In the previous edition of The Observer, July 21, 2021, I ended my column by highlighting the excuses that are commonly fronted to conveniently support the dangerous social expectation for men to take care of women.
In the second part, I demystify the excuses, highlight the absurdity of "men who take care"; and offer solutions on the way forward.
First, regarding the suggestion that women are innately expected to naturally look for men with sufficient resources to take care of the family in the same way that Chimpanzees do, I wish to suggest, for starters, that the bigger size, and the comparatively more sophisticated brain that humans have implies that there is a lot that inevitably goes on in our considerations for possible courtship suitors.
For instance, animals do not have religious, political, economic, or social views- factors which are very important in human courtship and the relationships that emerge from them.
Therefore, citing evolution as a justification for "men who take care"; is misguided for the mere fact that humans are different and have higher needs than those of chimpanzees.

::::

§ Task item a: Repeat the passage of the column from "In the second" up to and including "those of chimpanzees.".

::::

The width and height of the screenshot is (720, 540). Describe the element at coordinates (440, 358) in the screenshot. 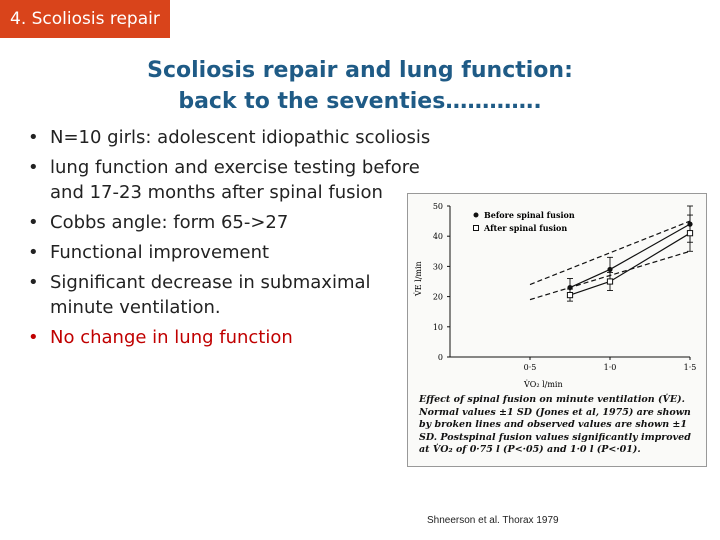

I see `y-tick-label: 0` at that location.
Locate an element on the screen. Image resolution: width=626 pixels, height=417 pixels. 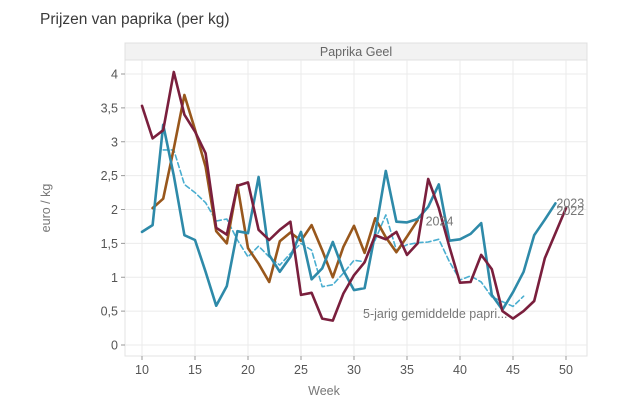
y-tick-label: 2 is located at coordinates (114, 210).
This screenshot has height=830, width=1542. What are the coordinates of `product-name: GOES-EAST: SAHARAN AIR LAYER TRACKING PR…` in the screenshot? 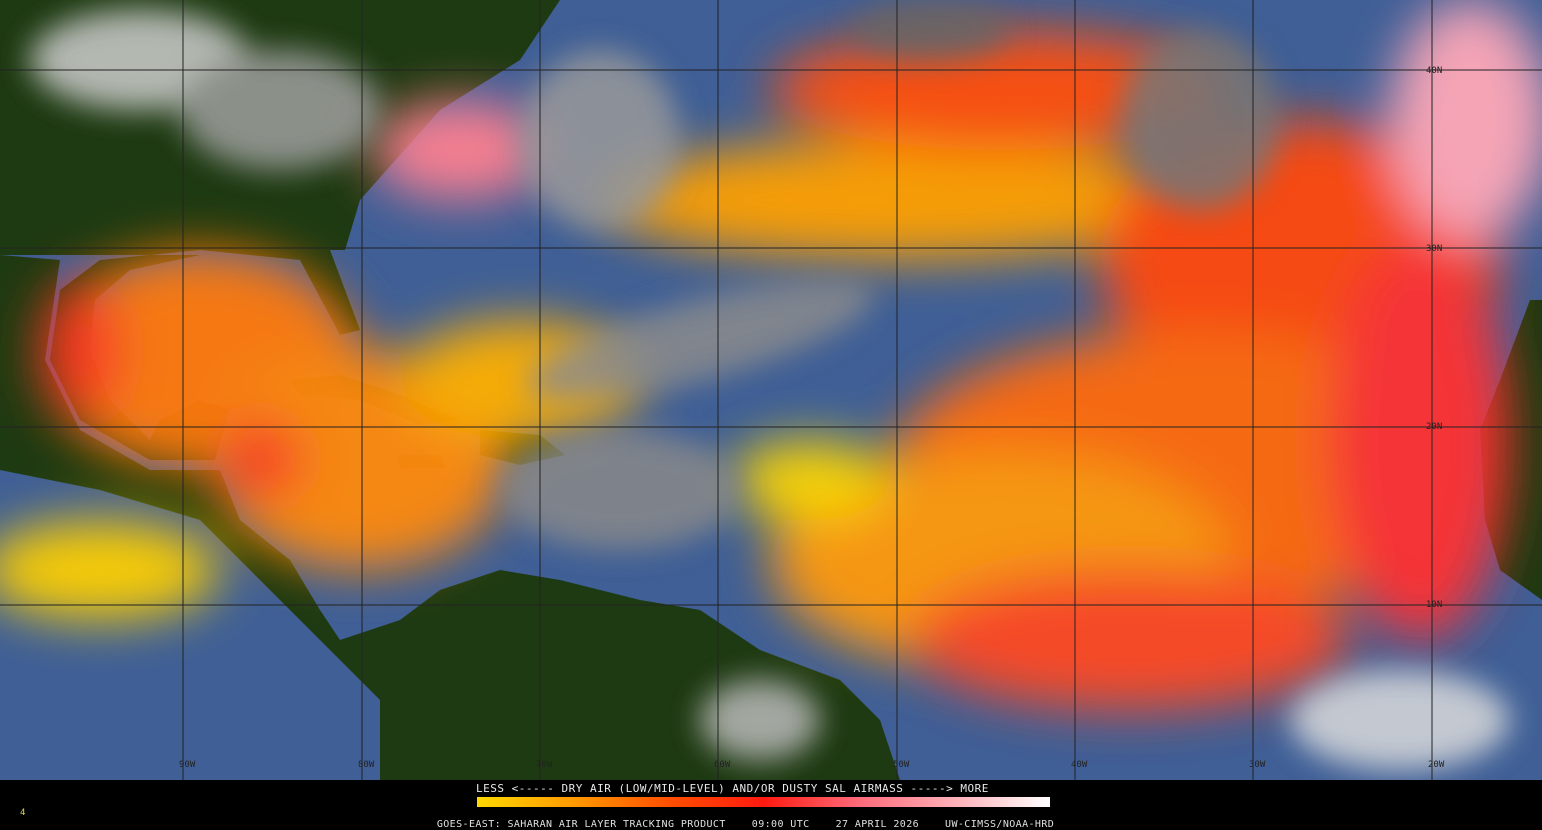 It's located at (581, 824).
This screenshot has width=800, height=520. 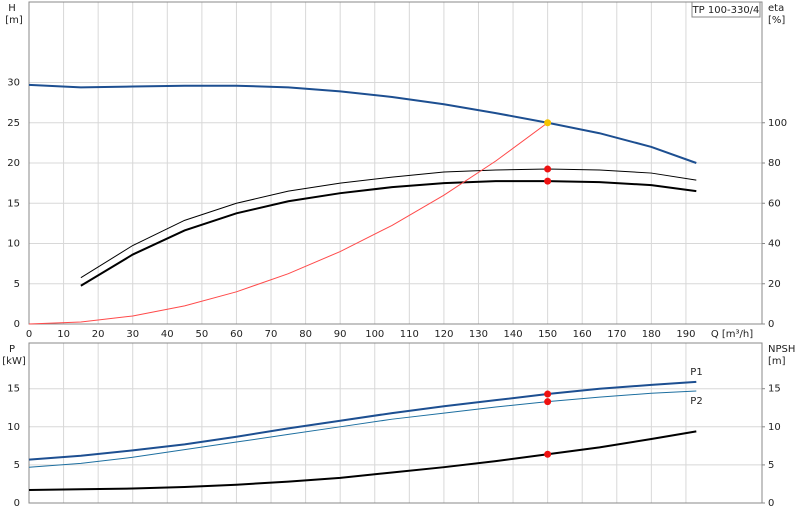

::::

§ Task item b: Give the lines of the rows from the line with "Locate an element" up to and including the line with "y-tick-label: 2 is" as a Markdown table with the columns Number and Row line, skipping blank lines. Include only those lines, and leave the pictures out.

§ Result a:
In the second part, I demystify the excuses, highlight the absurdity of "men who take care"; and offer solutions on the way forward.
First, regarding the suggestion that women are innately expected to naturally look for men with sufficient resources to take care of the family in the same way that Chimpanzees do, I wish to suggest, for starters, that the bigger size, and the comparatively more sophisticated brain that humans have implies that there is a lot that inevitably goes on in our considerations for possible courtship suitors.
For instance, animals do not have religious, political, economic, or social views- factors which are very important in human courtship and the relationships that emerge from them.
Therefore, citing evolution as a justification for "men who take care"; is misguided for the mere fact that humans are different and have higher needs than those of chimpanzees.

§ Result b:
| Number | Row line |
|---|---|
| 1 | Locate an element on the screen. Image resolution: width=626 pixels, height=417 pixels.  |
| 2 | y-tick-label: 2 is located at coordinates (114, 210). |